Attack Investigation | Encyclopedia MDPI

Attack Investigation: Comparison

Please note this is a comparison between Version 1 by Jiawei Li and Version 2 by Wendy Huang.

Attack investigation is an important research field in forensics analysis. Many existing supervised attack investigation methods rely on well-labeled data for effective training. While the unsupervised approach based on BERT can mitigate the issues, the high degree of similarity between certain real-world attacks and normal behaviors makes it challenging to accurately identify disguised attacks.

attack investigation
contrastive learning
audit logs
APT
deep learning (DL)

1. Introduction

Enterprises face threats from covert and persistent multi-step attacks [1], such as Advanced Persistent Threats (APT).

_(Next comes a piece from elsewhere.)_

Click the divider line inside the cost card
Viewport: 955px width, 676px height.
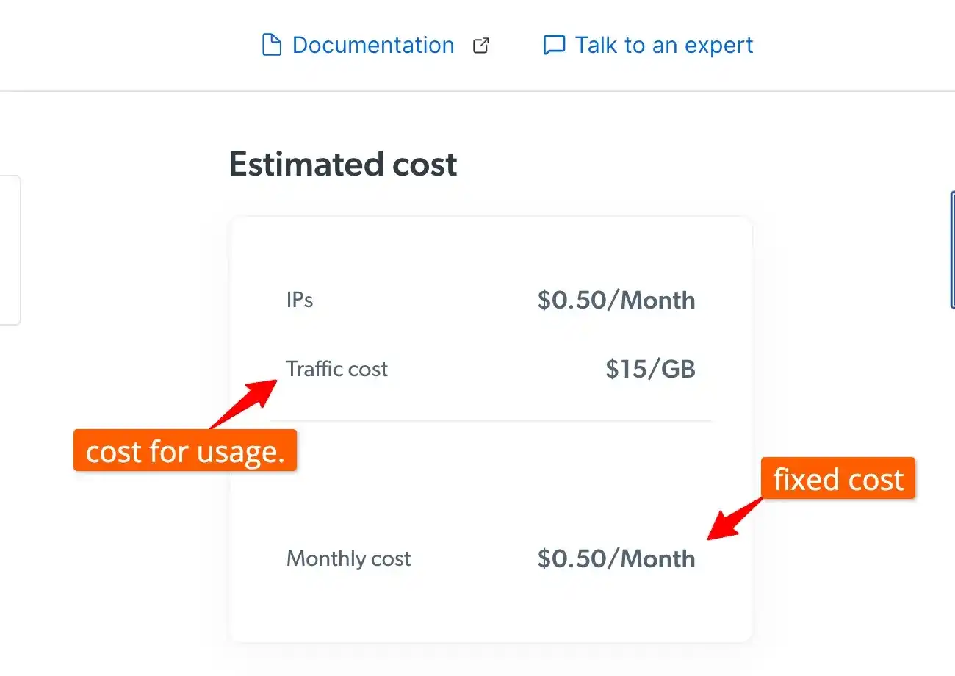[x=491, y=421]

To counter such attacks, attack investigation approaches have been extensively researched in order to identify and trace attack behaviors within information systems, which is an important research field of forensic analysis ^[2][3][4][5][2,3,4,5]. These methods conduct the comprehensive causality analysis of a large volume of audit logs collected from ubiquitous system monitoring to identify attack patterns that imply the tactics and objectives of attackers ^[6][7][8][9][6,7,8,9]. However, traditional methods rely heavily on feature engineering and require extensive manual work ^{[10][11][12][13]}[10,11,12,13]. In contrast, deep learning (DL) techniques have the capacity to learn irregular patterns from massive amounts of data that may elude human observation, thereby facilitating the automation of data analysis processes.

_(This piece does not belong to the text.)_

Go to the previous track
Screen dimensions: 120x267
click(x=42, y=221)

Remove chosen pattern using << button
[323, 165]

Previous research has introduced DL-based methods to advance attack investigation ^[6][14][15][6,14,15], yielding remarkable results. ATLAS [6] and AIRTAG [15] are state-of-the-art DL-based attack investigation approaches. However, these efforts still suffer from the following limitations.

Limitation I: lack of high-quality labeled data. ATLAS is a supervised learning method that requires labeled data for training. Unlike general domain DL tasks with publicly available datasets, the research area of attack investigation lacks well-labeled datasets. This is because the audit logs contain detailed confidential information from within enterprises, and making these data public would lead to privacy and security issues. In addition, precisely labeling audit logs necessitates expertise in both log and network security [16], and labeling extensive log data is labor-intensive and error-prone.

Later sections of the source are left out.